START Data for this task
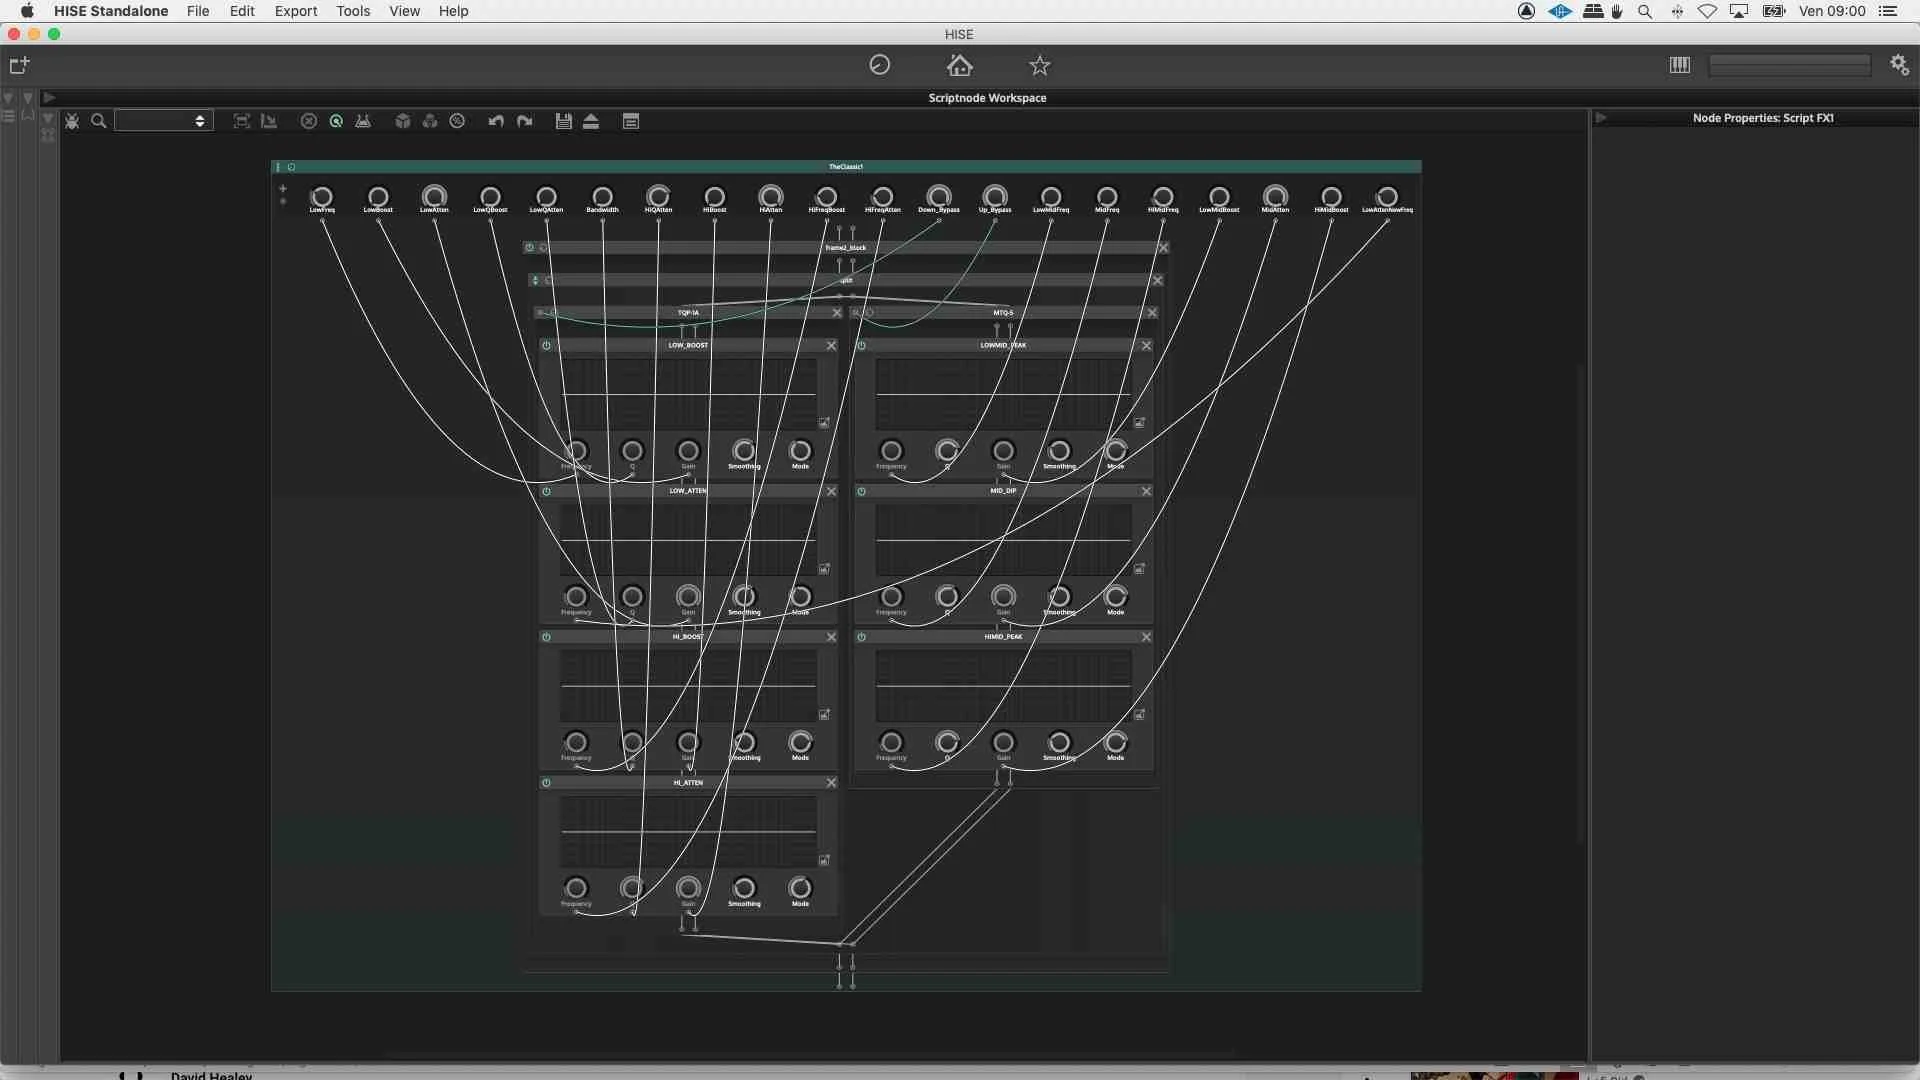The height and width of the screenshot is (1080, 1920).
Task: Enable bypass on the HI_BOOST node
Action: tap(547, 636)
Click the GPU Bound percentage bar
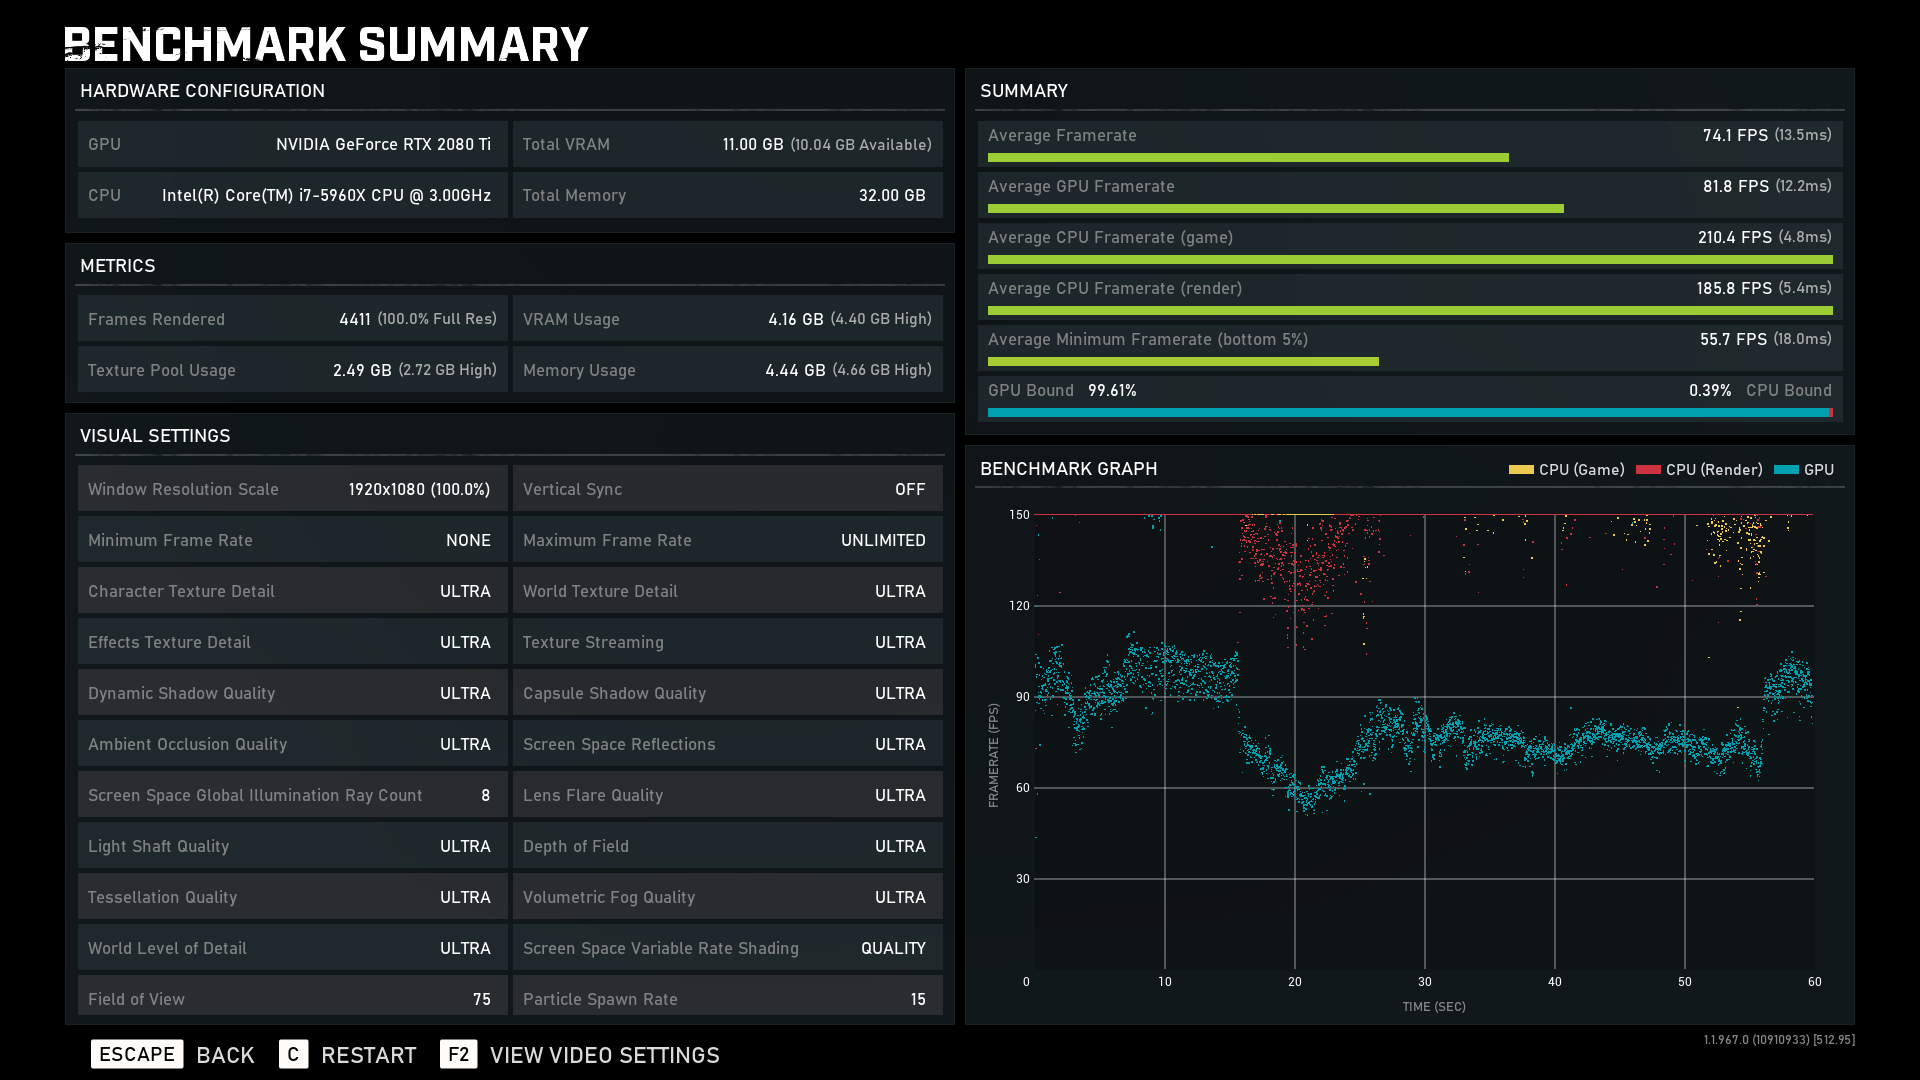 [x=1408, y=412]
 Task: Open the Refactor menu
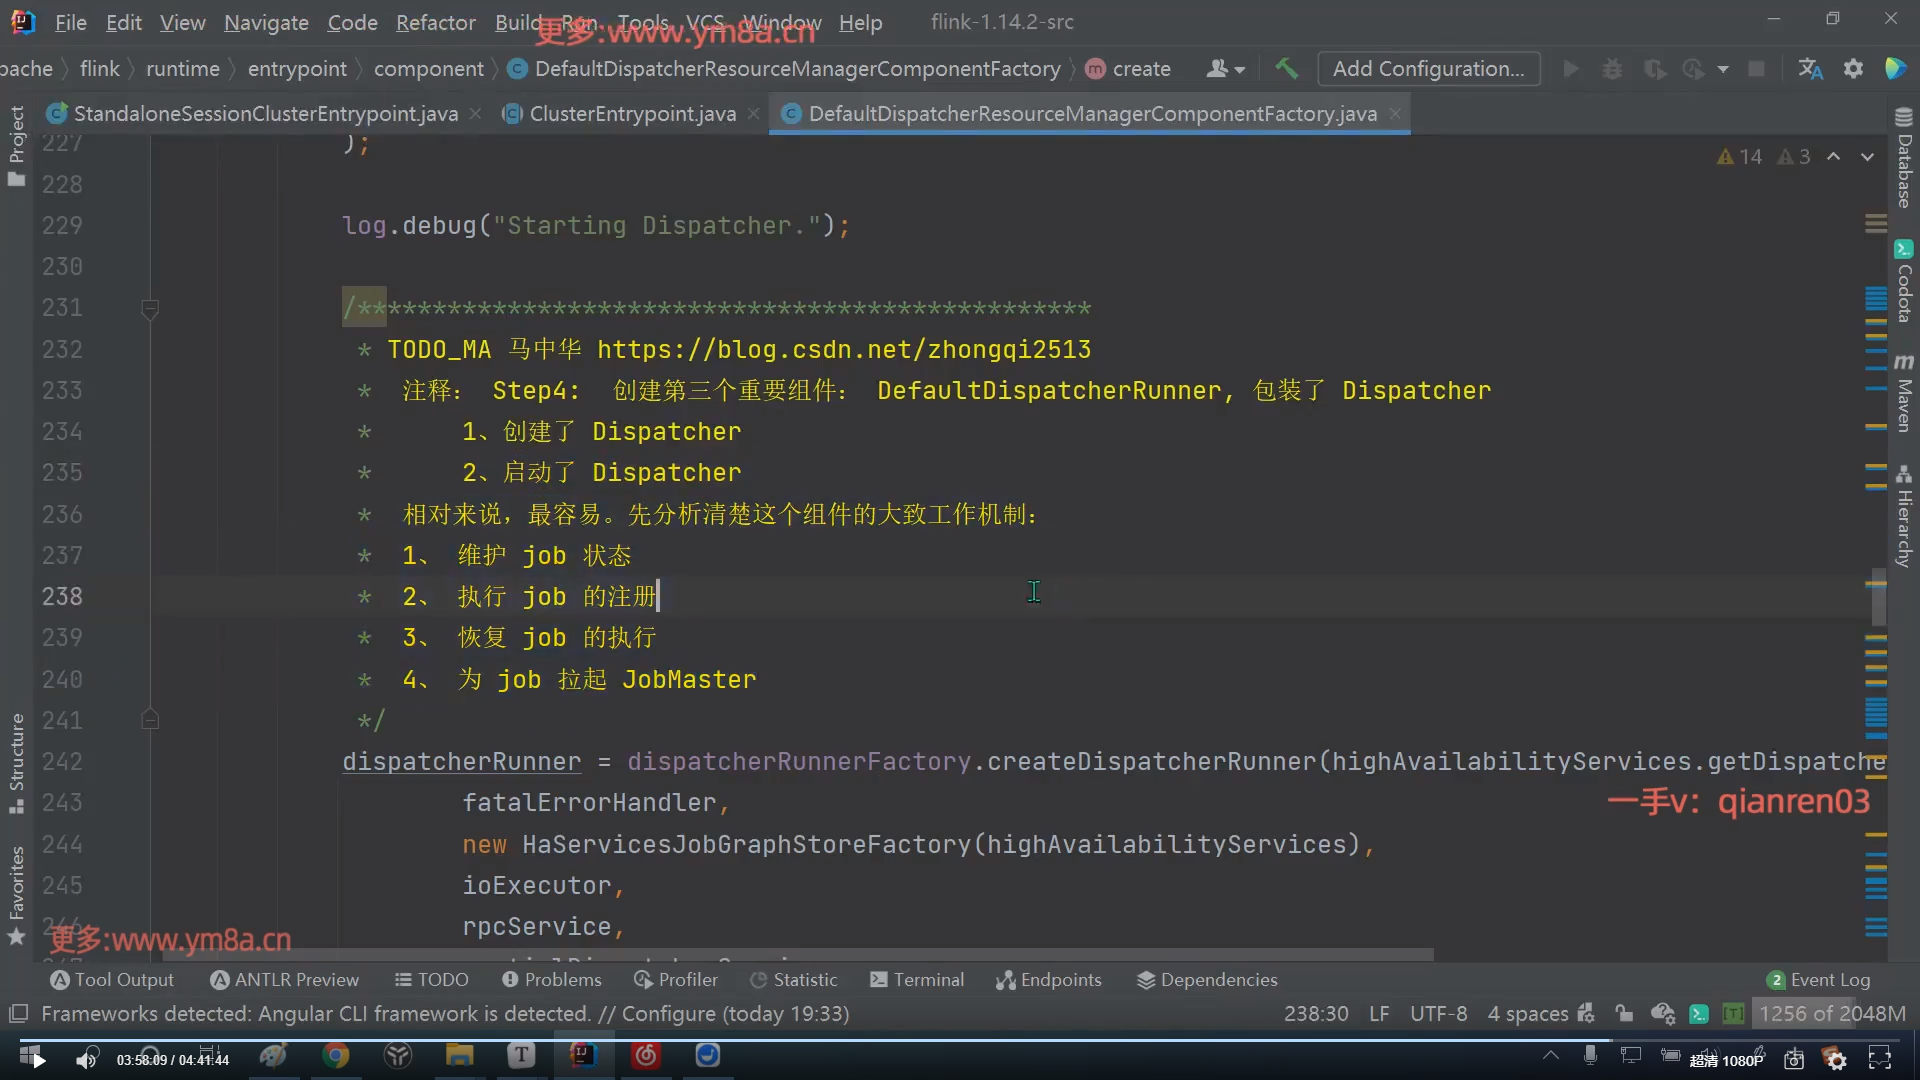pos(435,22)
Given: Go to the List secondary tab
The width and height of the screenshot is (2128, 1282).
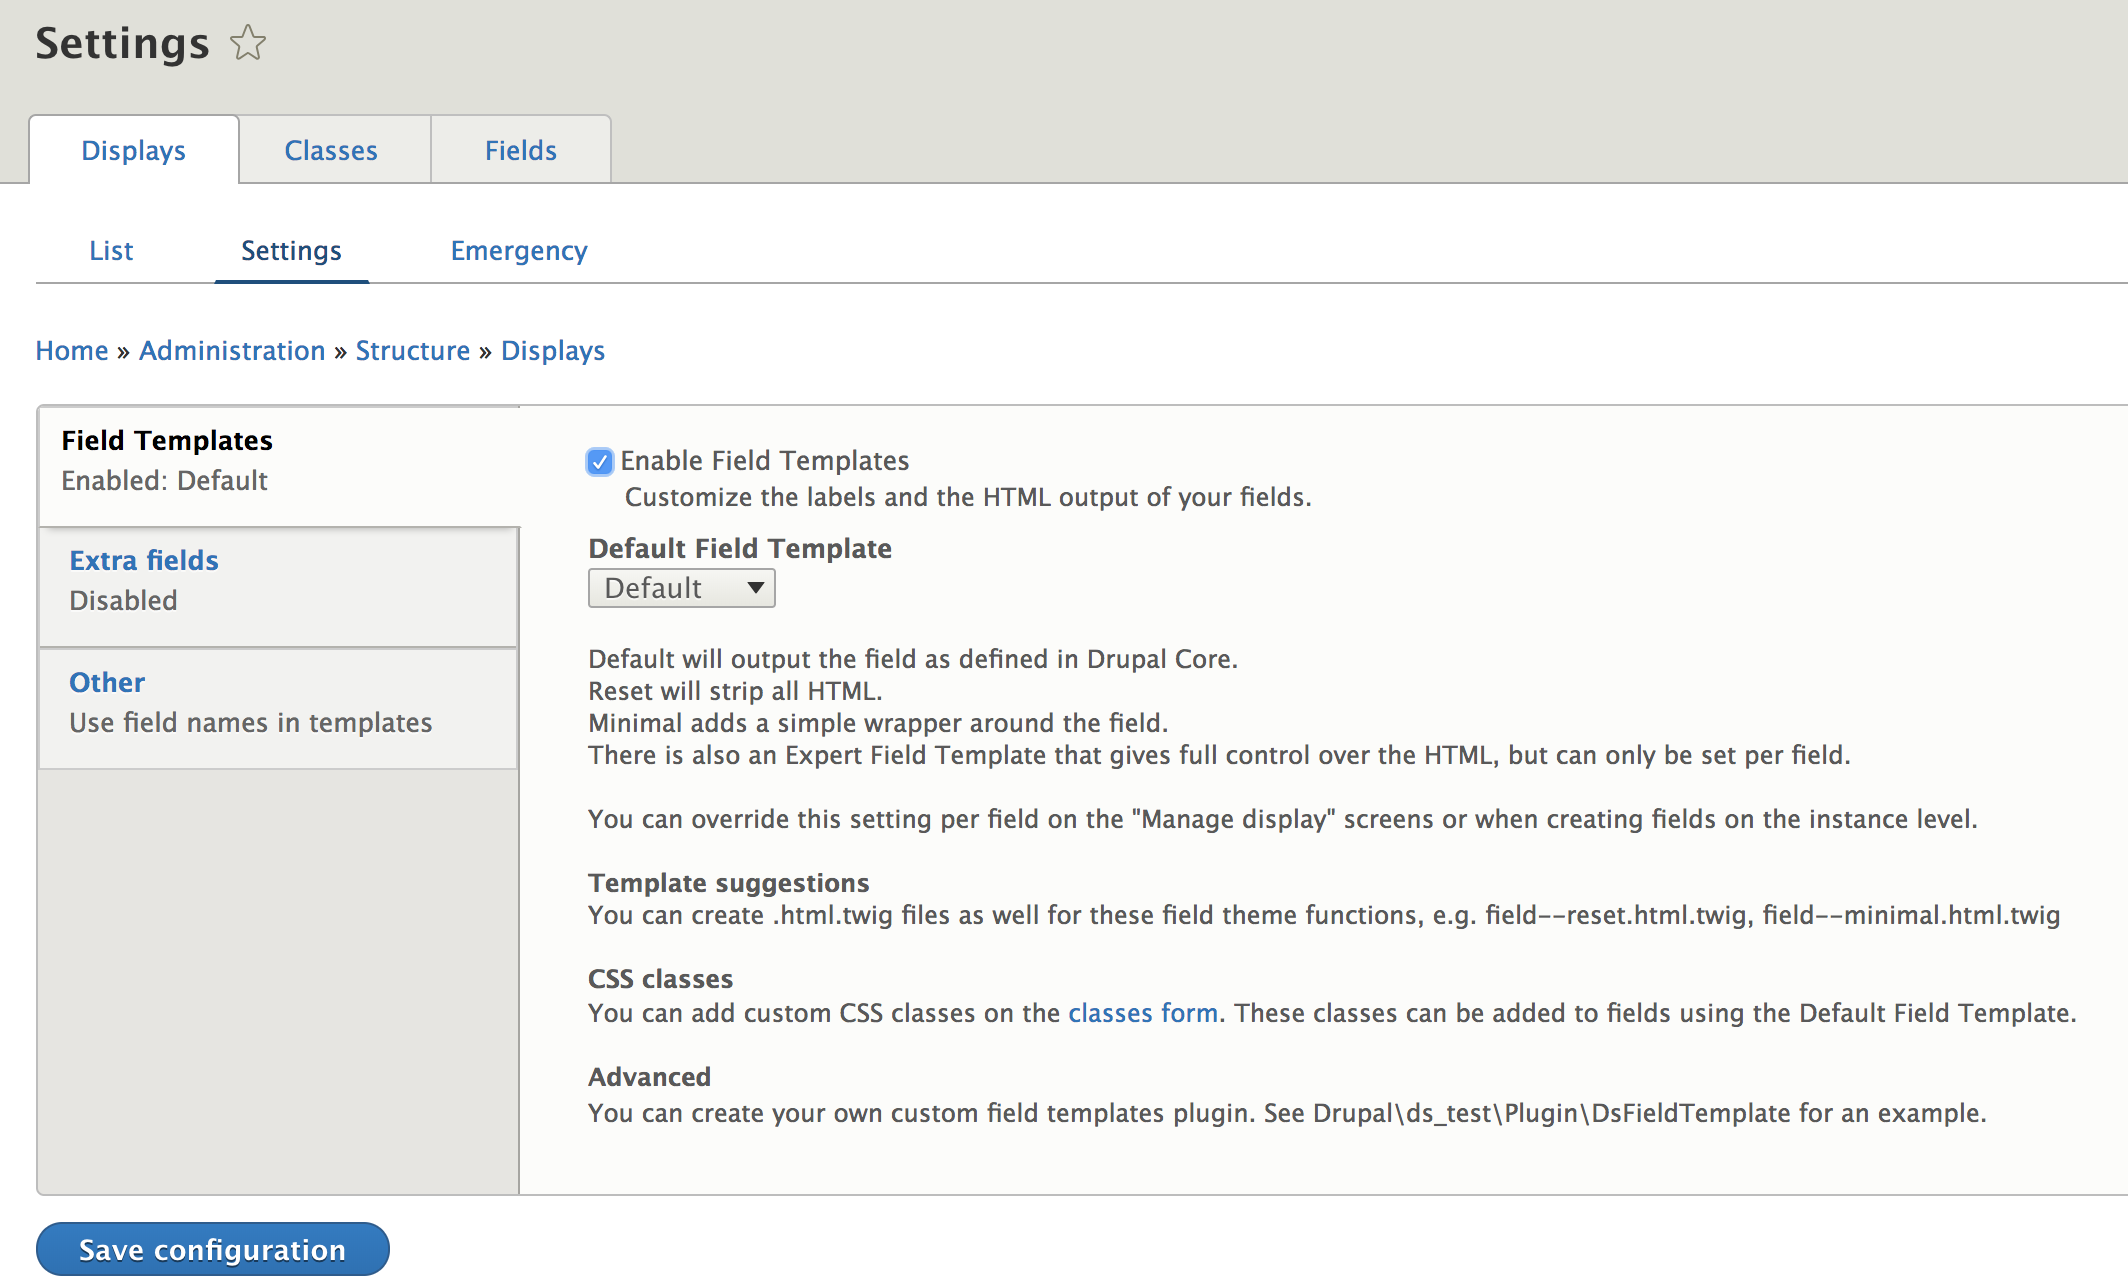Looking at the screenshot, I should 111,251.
END Data for this task
• [Exercise goal]: Nothing but the lines from the line holding "Task: Open the Refactor menu" through the last line of the entries above is to be reproduced, exactly and without pictures.

• [Solved exercise]:
 Task: Open the Refactor menu
pos(435,22)
Given: Go to the List secondary tab
The width and height of the screenshot is (2128, 1282).
Looking at the screenshot, I should 111,251.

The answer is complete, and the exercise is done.